EXERCISE BRIEF:
Which lines of the entries hold the string "agent"? Copy each one.

(Items from a data source)
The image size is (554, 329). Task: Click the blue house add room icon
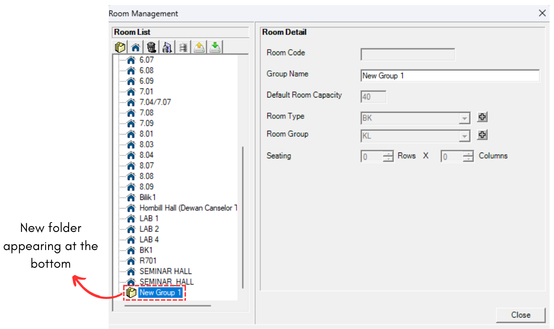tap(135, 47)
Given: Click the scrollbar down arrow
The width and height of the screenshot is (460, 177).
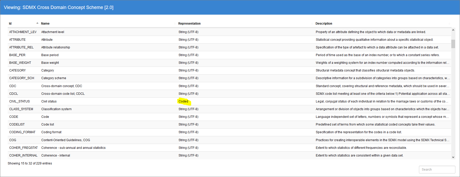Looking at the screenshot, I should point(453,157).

==

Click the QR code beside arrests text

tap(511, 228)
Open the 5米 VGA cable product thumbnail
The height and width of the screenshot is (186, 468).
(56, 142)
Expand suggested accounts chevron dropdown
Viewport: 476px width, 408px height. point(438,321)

--

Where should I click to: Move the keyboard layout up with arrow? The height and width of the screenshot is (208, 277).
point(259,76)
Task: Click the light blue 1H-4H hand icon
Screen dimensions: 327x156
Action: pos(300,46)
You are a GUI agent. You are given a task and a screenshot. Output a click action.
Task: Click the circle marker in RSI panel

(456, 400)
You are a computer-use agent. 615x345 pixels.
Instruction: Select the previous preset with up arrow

YOUR RESPONSE:
You are a GUI agent. You are given a task and a screenshot. Output a click action.
You are a computer-use agent. 615x345 pixels.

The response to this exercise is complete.